» **The records**:
====================

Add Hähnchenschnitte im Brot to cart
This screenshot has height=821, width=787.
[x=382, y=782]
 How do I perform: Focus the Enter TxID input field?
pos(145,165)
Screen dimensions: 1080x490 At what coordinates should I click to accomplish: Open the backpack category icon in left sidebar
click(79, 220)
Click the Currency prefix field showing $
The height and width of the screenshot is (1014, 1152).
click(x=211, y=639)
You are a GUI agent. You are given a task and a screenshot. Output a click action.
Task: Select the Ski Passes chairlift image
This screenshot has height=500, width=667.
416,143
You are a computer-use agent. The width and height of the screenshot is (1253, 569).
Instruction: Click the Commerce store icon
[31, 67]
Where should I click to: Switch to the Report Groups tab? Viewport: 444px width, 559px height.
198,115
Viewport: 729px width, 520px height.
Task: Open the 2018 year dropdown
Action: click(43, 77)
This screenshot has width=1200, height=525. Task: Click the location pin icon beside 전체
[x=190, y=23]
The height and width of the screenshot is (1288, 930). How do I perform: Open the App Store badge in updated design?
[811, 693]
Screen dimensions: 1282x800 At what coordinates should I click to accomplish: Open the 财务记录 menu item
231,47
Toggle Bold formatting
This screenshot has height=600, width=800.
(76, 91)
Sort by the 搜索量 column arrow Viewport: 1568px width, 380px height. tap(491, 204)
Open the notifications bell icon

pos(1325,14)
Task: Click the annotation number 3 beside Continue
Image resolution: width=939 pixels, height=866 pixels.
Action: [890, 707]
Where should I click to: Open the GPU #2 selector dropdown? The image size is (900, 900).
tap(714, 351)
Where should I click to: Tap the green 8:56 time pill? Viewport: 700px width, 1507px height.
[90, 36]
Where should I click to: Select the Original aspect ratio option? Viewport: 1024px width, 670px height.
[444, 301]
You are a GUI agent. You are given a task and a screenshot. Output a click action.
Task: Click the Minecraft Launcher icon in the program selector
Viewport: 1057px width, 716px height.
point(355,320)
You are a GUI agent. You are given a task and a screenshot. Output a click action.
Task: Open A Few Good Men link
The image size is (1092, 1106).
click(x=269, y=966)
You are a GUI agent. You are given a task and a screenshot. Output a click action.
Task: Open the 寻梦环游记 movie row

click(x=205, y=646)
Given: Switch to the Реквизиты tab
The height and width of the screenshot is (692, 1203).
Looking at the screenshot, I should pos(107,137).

====================

» **To do**: The records above must be retyped in full, exactly.

» **Solution to this exercise**:
Add Hähnchenschnitte im Brot to cart
This screenshot has height=821, width=787.
[x=382, y=782]
 How do I perform: Focus the Enter TxID input field?
pos(145,165)
Screen dimensions: 1080x490 At what coordinates should I click to accomplish: Open the backpack category icon in left sidebar
click(79, 220)
Click the Currency prefix field showing $
The height and width of the screenshot is (1014, 1152).
click(x=211, y=639)
You are a GUI agent. You are given a task and a screenshot. Output a click action.
Task: Select the Ski Passes chairlift image
This screenshot has height=500, width=667.
416,143
You are a computer-use agent. The width and height of the screenshot is (1253, 569).
Instruction: Click the Commerce store icon
[31, 67]
Where should I click to: Switch to the Report Groups tab? Viewport: 444px width, 559px height.
198,115
Viewport: 729px width, 520px height.
Task: Open the 2018 year dropdown
Action: click(43, 77)
This screenshot has width=1200, height=525. Task: Click the location pin icon beside 전체
[x=190, y=23]
The height and width of the screenshot is (1288, 930). How do I perform: Open the App Store badge in updated design?
[811, 693]
Screen dimensions: 1282x800 At what coordinates should I click to accomplish: Open the 财务记录 menu item
231,47
Toggle Bold formatting
This screenshot has height=600, width=800.
(76, 91)
Sort by the 搜索量 column arrow Viewport: 1568px width, 380px height. tap(491, 204)
Open the notifications bell icon

pos(1325,14)
Task: Click the annotation number 3 beside Continue
Image resolution: width=939 pixels, height=866 pixels.
Action: [890, 707]
Where should I click to: Open the GPU #2 selector dropdown? The image size is (900, 900).
tap(714, 351)
Where should I click to: Tap the green 8:56 time pill? Viewport: 700px width, 1507px height.
[90, 36]
Where should I click to: Select the Original aspect ratio option? Viewport: 1024px width, 670px height.
[444, 301]
You are a GUI agent. You are given a task and a screenshot. Output a click action.
Task: Click the Minecraft Launcher icon in the program selector
Viewport: 1057px width, 716px height.
point(355,320)
You are a GUI agent. You are given a task and a screenshot. Output a click action.
Task: Open A Few Good Men link
The image size is (1092, 1106).
click(x=269, y=966)
You are a GUI agent. You are given a task and a screenshot. Output a click action.
Task: Open the 寻梦环游记 movie row

click(x=205, y=646)
Given: Switch to the Реквизиты tab
The height and width of the screenshot is (692, 1203).
Looking at the screenshot, I should pos(107,137).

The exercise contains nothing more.